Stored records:
· · ·

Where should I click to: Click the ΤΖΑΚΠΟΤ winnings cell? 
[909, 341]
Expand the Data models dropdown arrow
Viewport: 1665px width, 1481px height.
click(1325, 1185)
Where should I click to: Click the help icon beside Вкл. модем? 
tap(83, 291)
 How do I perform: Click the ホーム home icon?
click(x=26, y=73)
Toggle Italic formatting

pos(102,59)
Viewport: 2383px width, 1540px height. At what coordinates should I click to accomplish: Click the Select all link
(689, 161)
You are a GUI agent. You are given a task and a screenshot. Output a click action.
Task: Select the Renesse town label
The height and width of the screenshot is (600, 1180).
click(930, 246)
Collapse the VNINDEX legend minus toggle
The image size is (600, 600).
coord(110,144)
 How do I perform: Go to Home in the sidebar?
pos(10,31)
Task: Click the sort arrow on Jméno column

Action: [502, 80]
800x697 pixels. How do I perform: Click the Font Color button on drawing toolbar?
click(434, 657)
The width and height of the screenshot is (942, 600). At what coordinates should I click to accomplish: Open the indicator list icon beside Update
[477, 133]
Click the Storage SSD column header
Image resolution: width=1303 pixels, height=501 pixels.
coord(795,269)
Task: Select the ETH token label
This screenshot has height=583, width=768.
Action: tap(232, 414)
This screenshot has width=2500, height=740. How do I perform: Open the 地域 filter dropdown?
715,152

· · ·

Search the data for the string "label" and copy out every line where it is found.

PROBLEM SOLUTION:
Task: Select the Renesse town label
Task: Select the ETH token label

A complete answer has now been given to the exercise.